(Extracted data entries)
* * * * * * * * *

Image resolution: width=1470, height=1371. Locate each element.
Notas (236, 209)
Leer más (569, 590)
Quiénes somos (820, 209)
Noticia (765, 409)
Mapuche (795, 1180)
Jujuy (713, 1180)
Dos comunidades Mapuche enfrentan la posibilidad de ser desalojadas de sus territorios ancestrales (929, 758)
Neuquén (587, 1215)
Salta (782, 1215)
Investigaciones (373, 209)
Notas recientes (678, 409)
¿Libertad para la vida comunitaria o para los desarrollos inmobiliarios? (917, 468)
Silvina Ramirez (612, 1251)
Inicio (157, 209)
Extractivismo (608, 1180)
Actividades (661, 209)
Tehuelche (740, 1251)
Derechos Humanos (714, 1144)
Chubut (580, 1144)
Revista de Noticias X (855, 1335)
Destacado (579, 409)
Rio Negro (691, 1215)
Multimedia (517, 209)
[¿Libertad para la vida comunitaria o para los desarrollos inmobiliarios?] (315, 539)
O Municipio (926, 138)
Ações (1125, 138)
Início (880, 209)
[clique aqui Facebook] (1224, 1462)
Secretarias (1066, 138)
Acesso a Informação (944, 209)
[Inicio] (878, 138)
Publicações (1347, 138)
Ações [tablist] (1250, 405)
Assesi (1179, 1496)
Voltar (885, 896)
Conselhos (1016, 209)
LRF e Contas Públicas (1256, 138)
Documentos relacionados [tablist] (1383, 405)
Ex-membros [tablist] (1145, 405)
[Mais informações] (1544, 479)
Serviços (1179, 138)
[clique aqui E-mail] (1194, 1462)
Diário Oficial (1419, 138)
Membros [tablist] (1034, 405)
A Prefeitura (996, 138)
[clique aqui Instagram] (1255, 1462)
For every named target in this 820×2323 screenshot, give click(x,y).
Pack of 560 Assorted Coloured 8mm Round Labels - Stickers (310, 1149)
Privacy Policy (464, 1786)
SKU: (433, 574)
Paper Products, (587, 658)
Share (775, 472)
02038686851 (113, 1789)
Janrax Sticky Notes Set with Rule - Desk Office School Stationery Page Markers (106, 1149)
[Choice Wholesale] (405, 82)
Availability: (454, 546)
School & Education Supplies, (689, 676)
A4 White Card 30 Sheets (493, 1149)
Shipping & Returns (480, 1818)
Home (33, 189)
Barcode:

* * * * * * * * *

**Prompt**
Look above for the line that contains "Silvina Ramirez (612, 1251)". Starting there, transcribe every line exactly until you have copied the line that contains "Multimedia (517, 209)".

**Task answer**
Silvina Ramirez (612, 1251)
Inicio (157, 209)
Extractivismo (608, 1180)
Actividades (661, 209)
Tehuelche (740, 1251)
Derechos Humanos (714, 1144)
Chubut (580, 1144)
Revista de Noticias X (855, 1335)
Destacado (579, 409)
Rio Negro (691, 1215)
Multimedia (517, 209)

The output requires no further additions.